Jeff Bridges si trova nuovamente nei panni di un "Lebowsky" alla ricerca del colpo che possa sistemarlo per tutta la vita. Il film è simpatico nella dolce follia che coinvolge tutta una cittadina. Ci sono trovate divertenti e una morale azzeccata. A dispetto del titolo non ci sono grandi volgarità ma solo tanto cinema. Da vedere.
I gusti di Pinhead80 (Documentario - Fantascienza - Horror)

Il ferrini 21/3/17 10:27 - 1147 commenti

Un'idea niente male, che certo poteva essere sviluppata meglio ma che comunque diverte senza ricorrere a soluzioni triviali. Visto il tema, infatti, era piuttosto facile ritrovarsi in zona American pie; invece le gag ruotano principalmente sui personaggi, tutti ben caratterizzati (fantastico Idiota, il regista che scrive una serie di esilaranti scene porno-action). Bridges "drugheggia" e funziona splendidamente fino all'ultimo quarto d'ora, quando la pellicola vira un po' verso il lacrimevole.

• MOMENTO O FRASE MEMORABILI: La scena lesbo sul tetto del treno in corsa.
I gusti di Il ferrini (Commedia - Thriller)

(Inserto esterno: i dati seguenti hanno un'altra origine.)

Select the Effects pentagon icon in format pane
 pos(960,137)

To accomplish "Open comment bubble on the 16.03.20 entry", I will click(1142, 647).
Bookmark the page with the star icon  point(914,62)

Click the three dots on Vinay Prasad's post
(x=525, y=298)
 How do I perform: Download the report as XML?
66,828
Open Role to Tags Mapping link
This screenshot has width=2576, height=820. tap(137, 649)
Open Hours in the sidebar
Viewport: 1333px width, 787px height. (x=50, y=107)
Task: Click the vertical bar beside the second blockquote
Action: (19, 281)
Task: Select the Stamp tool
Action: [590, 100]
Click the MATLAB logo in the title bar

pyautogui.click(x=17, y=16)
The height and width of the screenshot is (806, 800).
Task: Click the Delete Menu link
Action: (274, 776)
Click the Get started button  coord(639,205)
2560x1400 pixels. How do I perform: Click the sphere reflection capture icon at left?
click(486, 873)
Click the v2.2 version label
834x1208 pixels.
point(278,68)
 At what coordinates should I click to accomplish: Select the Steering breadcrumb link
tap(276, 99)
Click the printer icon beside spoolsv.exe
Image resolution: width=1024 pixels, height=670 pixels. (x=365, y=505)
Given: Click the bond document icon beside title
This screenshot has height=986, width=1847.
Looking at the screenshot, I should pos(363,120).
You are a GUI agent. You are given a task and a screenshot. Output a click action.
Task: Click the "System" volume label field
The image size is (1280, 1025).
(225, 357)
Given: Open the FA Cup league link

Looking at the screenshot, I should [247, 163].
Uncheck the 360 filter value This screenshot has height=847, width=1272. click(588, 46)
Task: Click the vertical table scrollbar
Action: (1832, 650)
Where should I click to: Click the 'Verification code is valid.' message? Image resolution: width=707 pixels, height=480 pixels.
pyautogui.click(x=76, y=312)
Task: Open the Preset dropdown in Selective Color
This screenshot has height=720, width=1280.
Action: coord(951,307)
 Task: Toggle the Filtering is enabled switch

Skinner 19/10/10 13:16 - 595 commenti

Divertente. Jeff Bridges rifà l'essesima variazione del Grande Lebowski, accompagnato da uno squadrone di caratteristi tutti ben calati nei panni di personaggi sciroccati e "weird". Il titolo non inganna e il film in fondo è un allegro sdoganamento del porno in ambito mainstream; peccato si sfoci nella prevedibilità e con un happy end eccessivamente caramelloso e conciliante. Restano l'ironico e affettuoso ritratto di questa umanità sbrindellata e innocua di "Mosche da bar" e un Ted Danson esilerante nei panni di un gay che si finge goffamente macho.